LIMITATIONS OF THE STUDY
Despite yielding valuable insights into the functional recovery of patients undergoing TLIF for symptomatic single-level lumbar spondylolisthesis, this study is subject to certain limitations that may affect the interpretation and generalizability of its findings:
The study's statistical power is limited by the very small sample size. Detecting modest but clinically significant changes or relationships is restricted with just 36 individuals, particularly in subgroup analysis (e.g., age, gender, severity of spondylolisthesis). Additionally, small sample sizes may not accurately reflect the larger population of patients having TLIF and are more vulnerable to the effects of random fluctuation. Larger multi-center investigations are thus necessary to confirm and build on these results.
Although early pain alleviation, functional improvement, and initial fusion trends may be evaluated throughout the 6-month surgical follow-up period, this time frame does not account for the long-term durability of these results. Pseudoarthrosis, neighbouring segment degeneration, hardware loosening, and recurring symptoms are examples of delayed problems that might occur after a year after spinal fusion, especially in spondylolisthesis. It is difficult to assess how long surgical effectiveness lasts or spot late-emerging problems without long-term follow-up.
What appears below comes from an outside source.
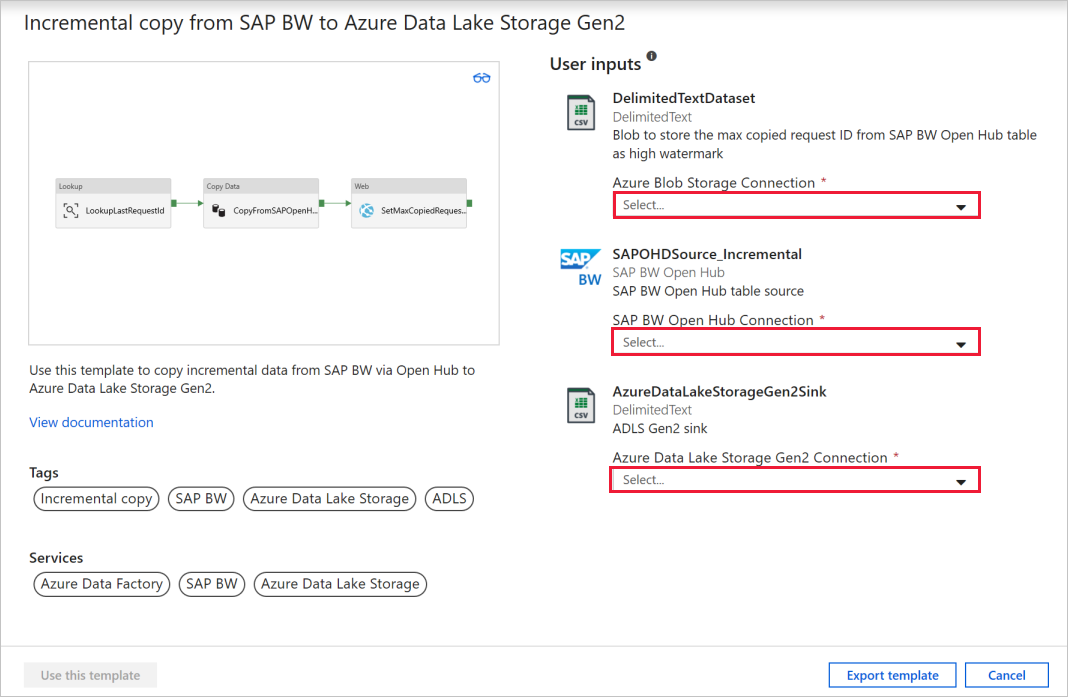Click the Export template button

[892, 675]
The fact that the investigation was only carried out at one tertiary care facility raises the possibility of institutional or surgeon-related bias. External validity may be limited since MGM Medical College and Hospital's surgical competence, postoperative care procedures, and patient demographics might not be representative of those of other facilities. Furthermore, a direct assessment of the relative effectiveness or superiority of TLIF is not possible due to the lack of a comparison control group, such as patients receiving alternative surgical procedures (PLIF, ALIF, or conservative treatment). The findings would have been stronger with a randomised controlled trial design.
The effectiveness of the fusion was assessed using plain radiographs, which are less sensitive and specific than more sophisticated imaging modalities like computed tomography (CT), despite being generally accessible and practical. Because of their limits in identifying trabecular continuity and interference from metallic implants, X-rays may either overstate or underestimate fusion. Better visualisation of the interbody graft and surrounding bone is possible with CT imaging, enabling a more conclusive assessment of the fusion status. As a result, depending exclusively on X-rays might jeopardise the precision of the fusion evaluation in this research.